Implementation details & current limitations
- Implemented in Swift/Metal targeting Apple GPUs; CPU speedups expected but not yet well-characterized.
- Performance benefit is largely from reduced memory traffic; several commenters note speedups may diminish at larger batch sizes.
- Current implementation has bugs (e.g., broken Mixtral path, suboptimal 100% mode), missing or initially misconfigured model artifacts, and documentation typos; work is in progress.
- Q8 quantization support is incomplete; combining Effort with low-bit quantization is a major open question.
Quality, evaluation, and skepticism
- Evaluation so far is mostly anecdotal (prompt comparisons, cosine similarity of activations). More rigorous benchmarks (e.g., KL-divergence, standard LLM evals) are requested.

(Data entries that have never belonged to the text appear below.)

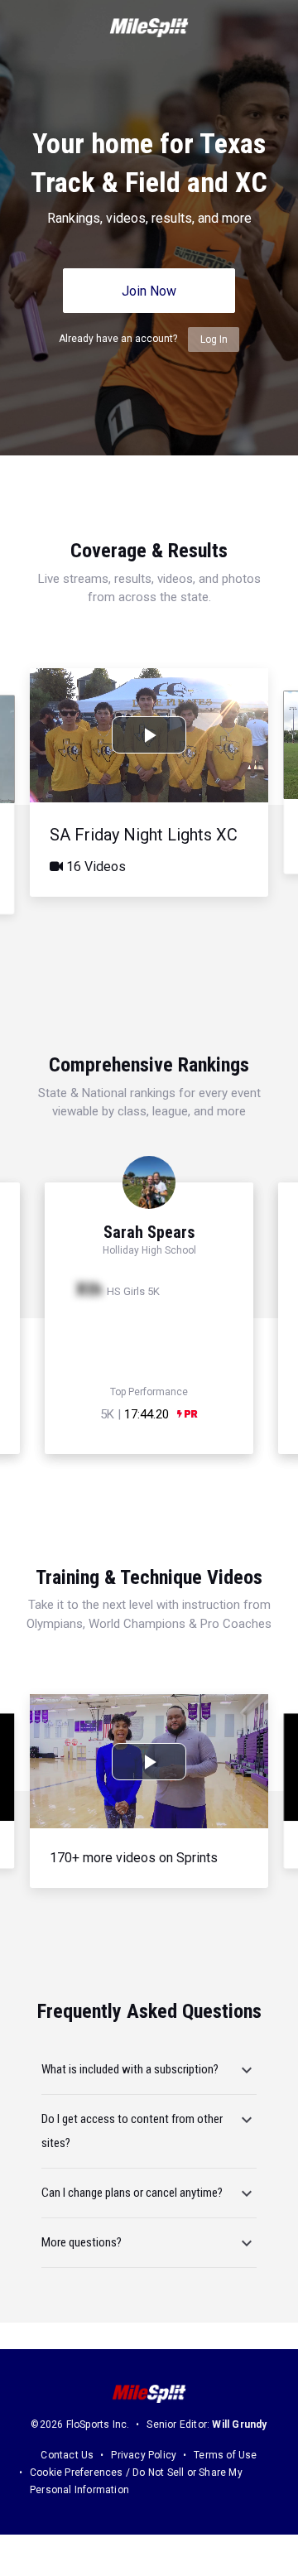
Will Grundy (239, 2424)
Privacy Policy (143, 2455)
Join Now (149, 291)
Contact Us (67, 2455)
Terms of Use (225, 2455)
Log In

- One commenter characterizes the headline as over-strong given early, self-evaluated results; others echo “extraordinary claims require extraordinary evidence.”
- Author repeatedly hedges with “possibly,” acknowledges unknowns (especially at Q8, smaller models, batch>1), and invites community validation.
Potential applications and extensions
- Interest in integrating into llama.cpp, mobile and low-VRAM setups, MoE models, CNNs/diffusion, and cross-platform libraries.
- Ideas raised: a small controller model to choose effort per layer/token, post-training or quantization-aware training to recover quality, and tuning effort unevenly across layers or MoE experts.